● **Task requirements**: Copy the lines below word for word, leaving out the pictures.

Pointing records for text and elements:
[START]

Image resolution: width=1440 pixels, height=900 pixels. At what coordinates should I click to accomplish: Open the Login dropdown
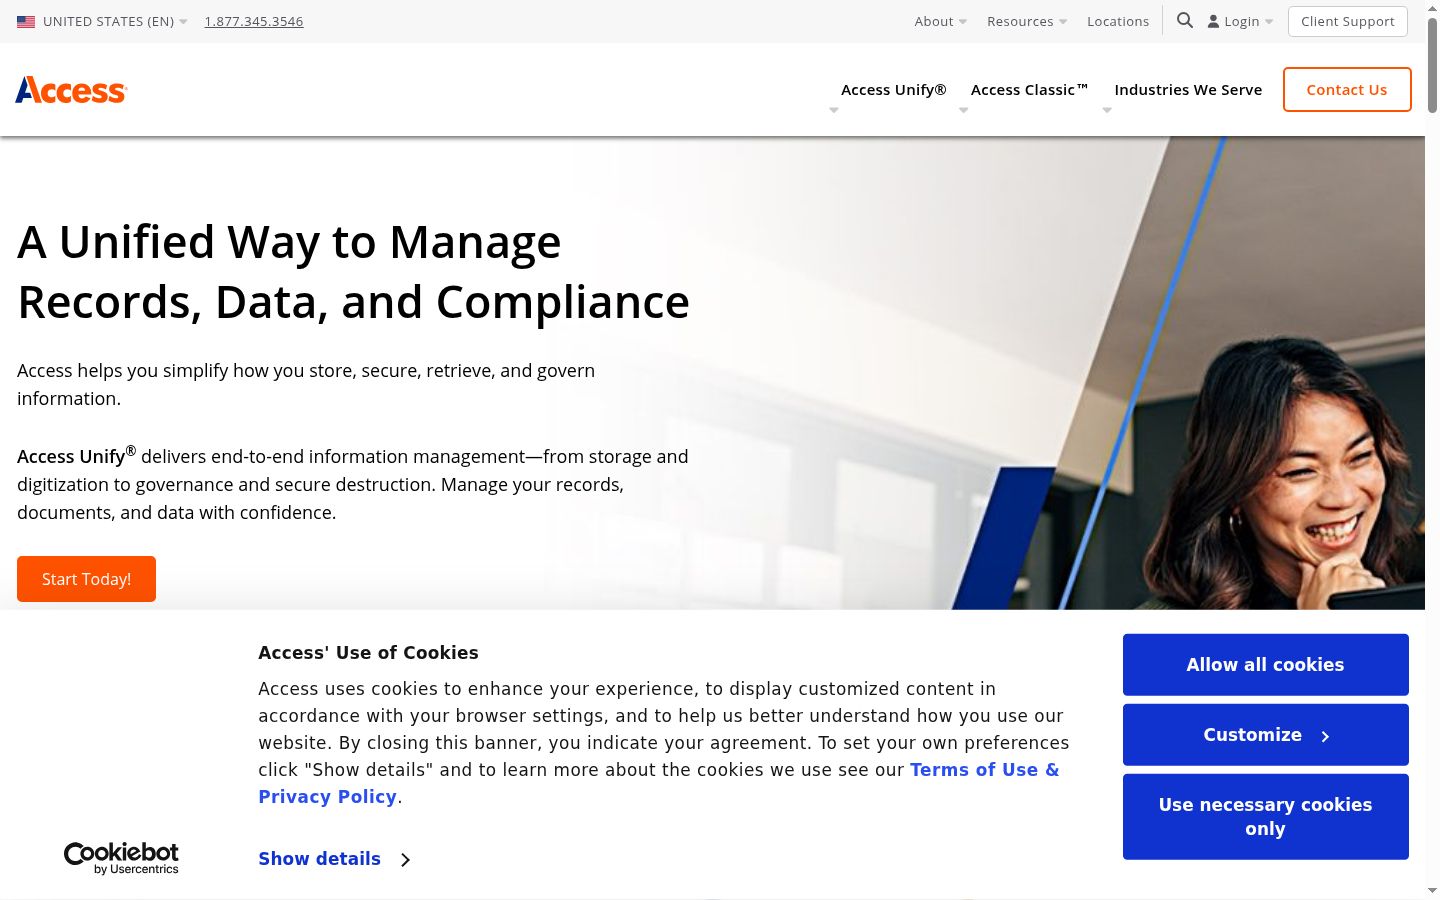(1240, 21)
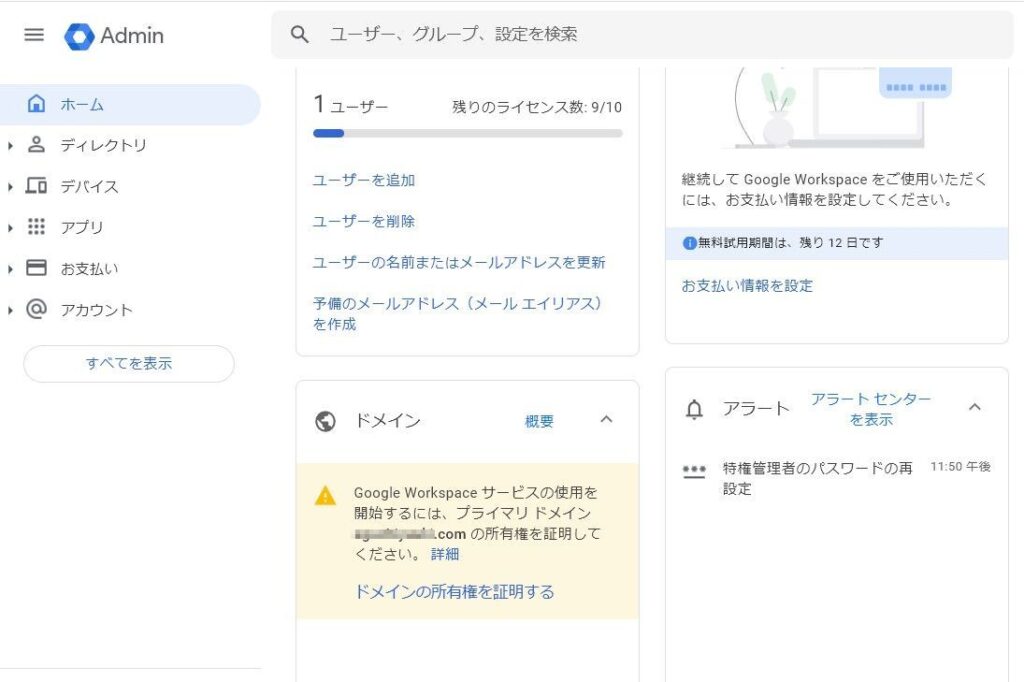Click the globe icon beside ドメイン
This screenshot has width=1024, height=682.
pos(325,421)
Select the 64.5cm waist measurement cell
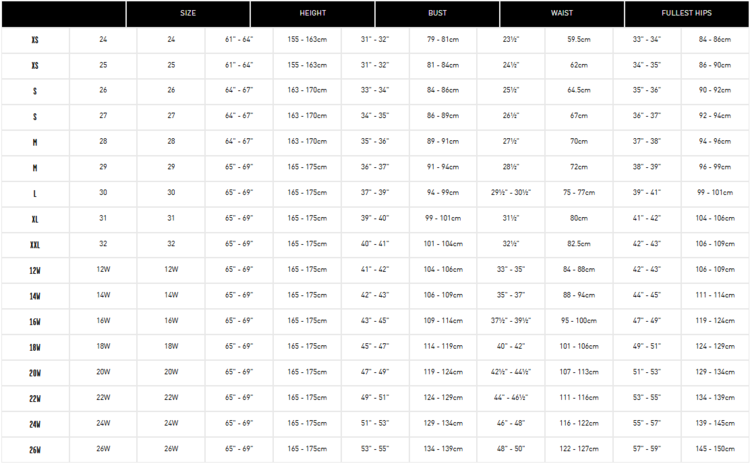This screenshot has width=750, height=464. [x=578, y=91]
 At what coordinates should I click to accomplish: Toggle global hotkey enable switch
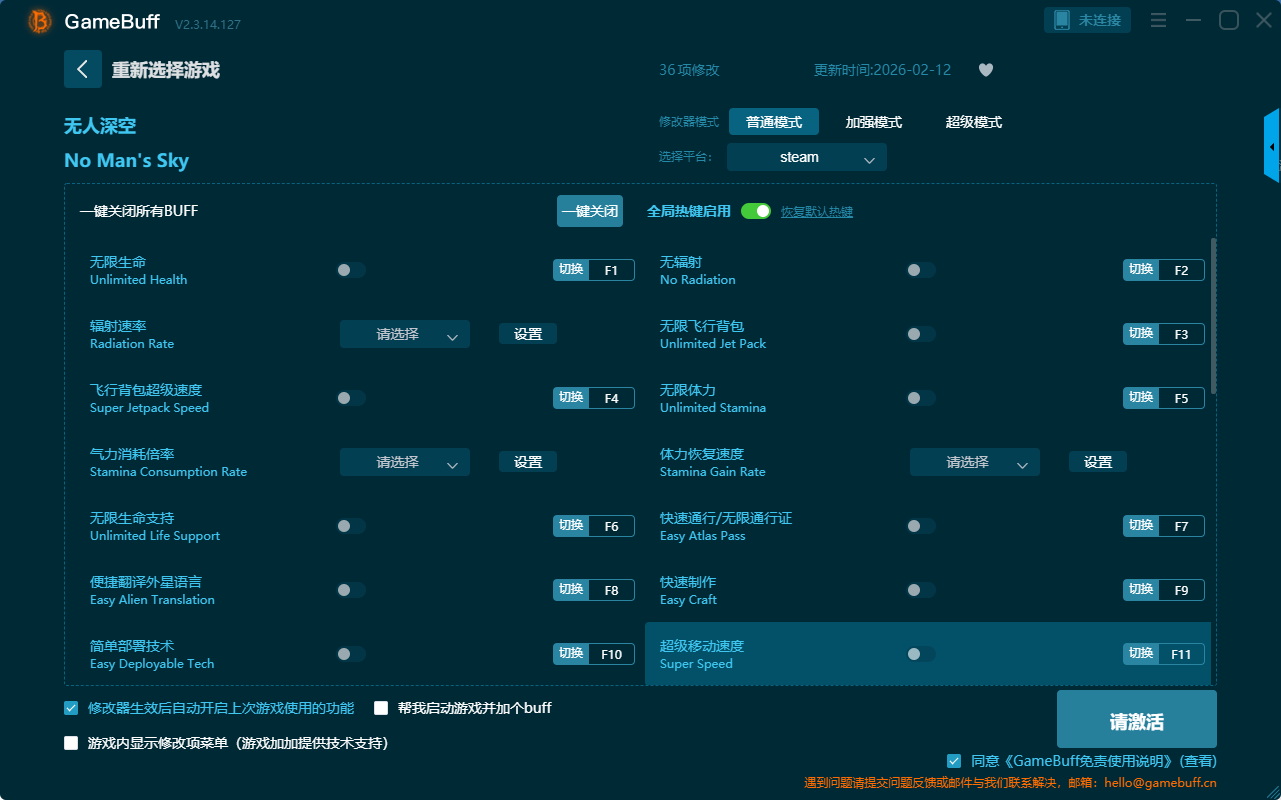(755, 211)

[END]

● **Answer for this exercise**:
Image resolution: width=1440 pixels, height=900 pixels. At what coordinates should I click to accomplish: Open the Login dropdown
(1240, 21)
Click the globe icon beside ドメイン
This screenshot has width=1024, height=682.
pos(325,421)
Select the 64.5cm waist measurement cell
This screenshot has width=750, height=464. [x=578, y=91]
 At what coordinates should I click to accomplish: Toggle global hotkey enable switch
(755, 211)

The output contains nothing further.